Data supplied Start Marker

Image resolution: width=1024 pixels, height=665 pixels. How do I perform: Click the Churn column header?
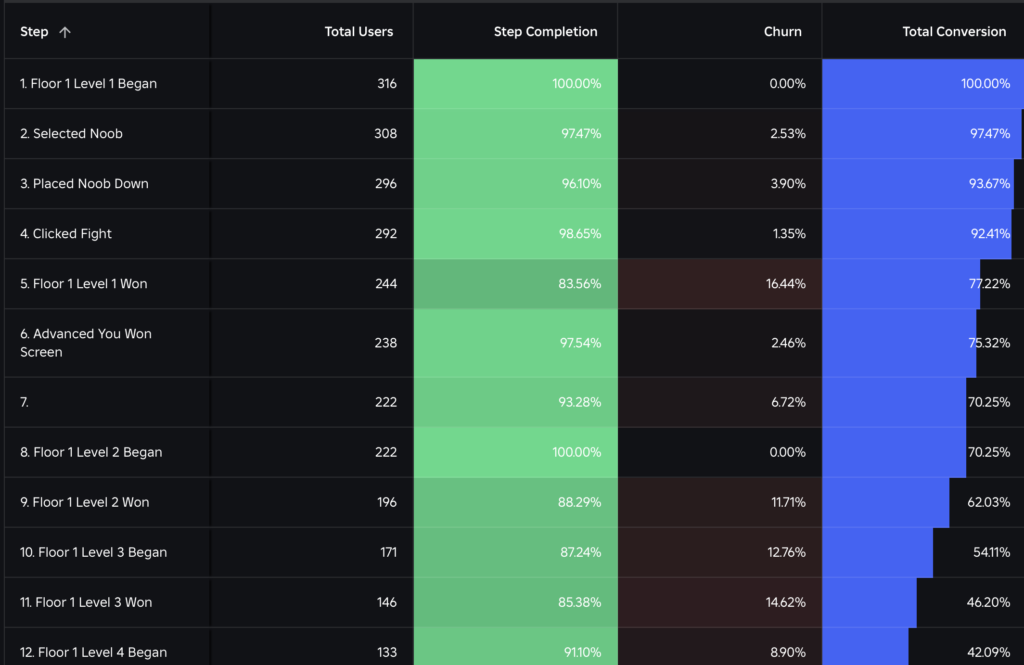[782, 32]
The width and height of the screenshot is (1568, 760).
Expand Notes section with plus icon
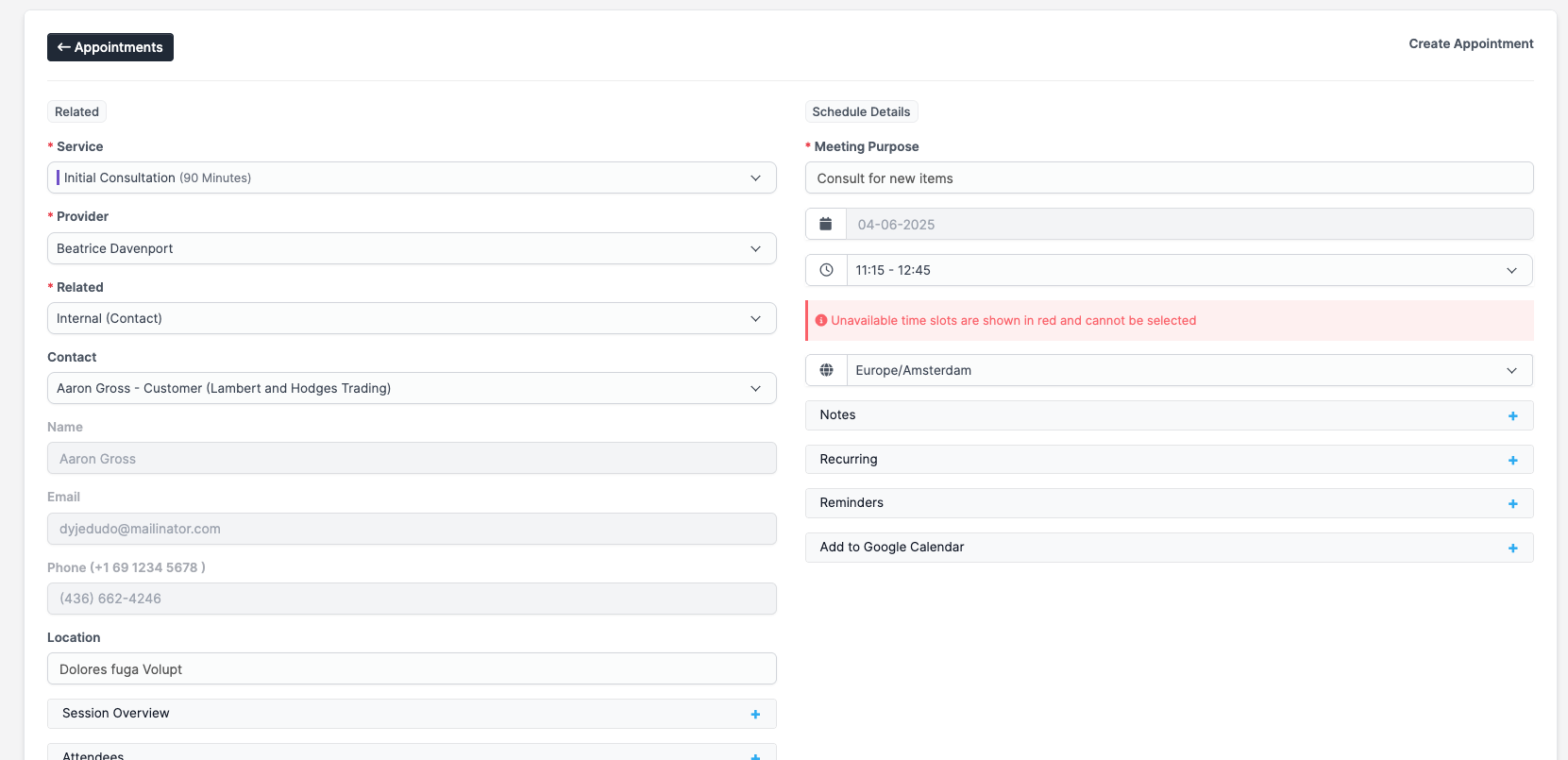[1512, 416]
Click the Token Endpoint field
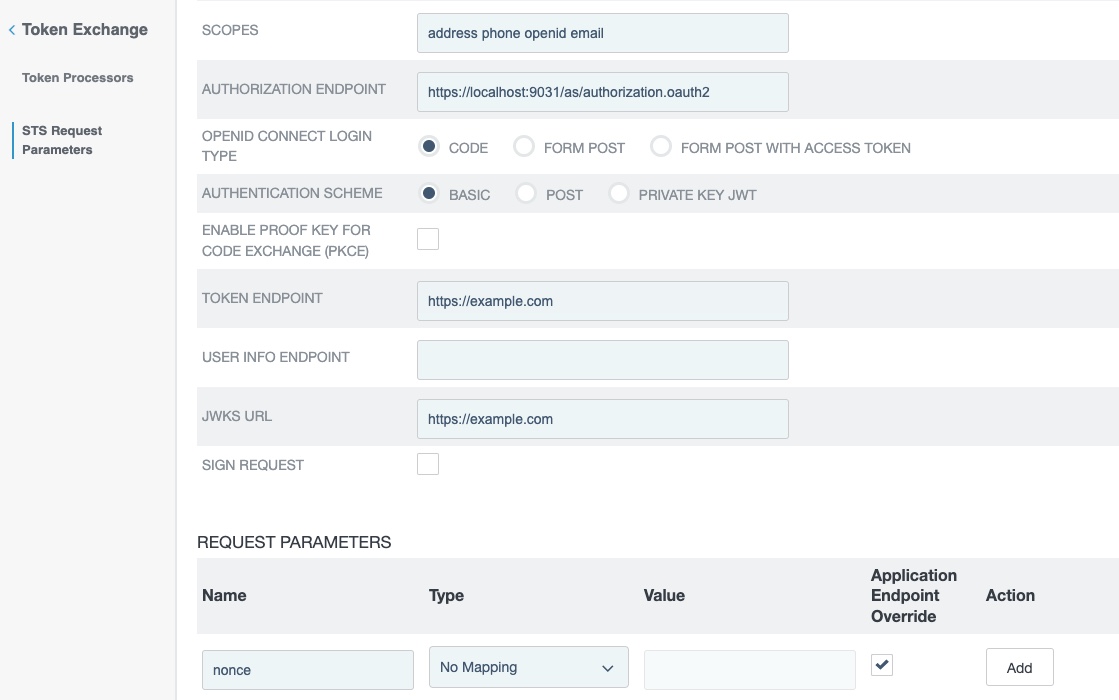 602,301
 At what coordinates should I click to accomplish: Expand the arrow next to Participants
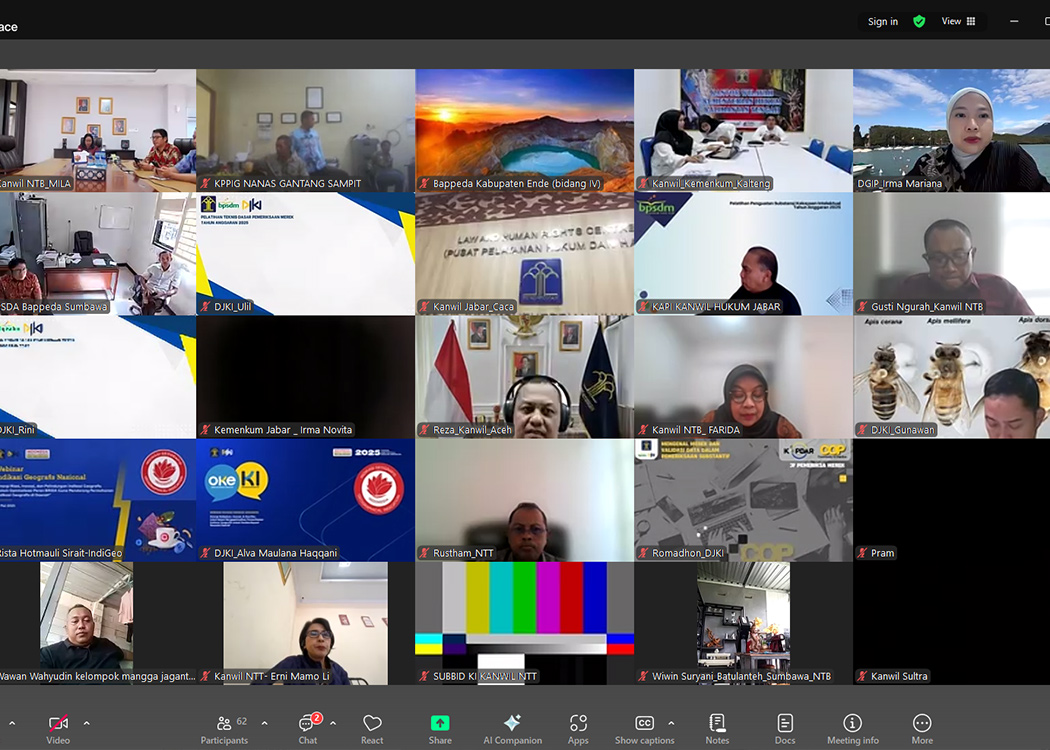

Data supplied End Marker

Requirement
All that is wanted is an exact copy of the lines from the line bearing "Click the Token Endpoint field" through the final line of the entries, including both ends but no pictures.

Finished task
Click the Token Endpoint field
 602,301
 At what coordinates should I click to accomplish: Expand the arrow next to Participants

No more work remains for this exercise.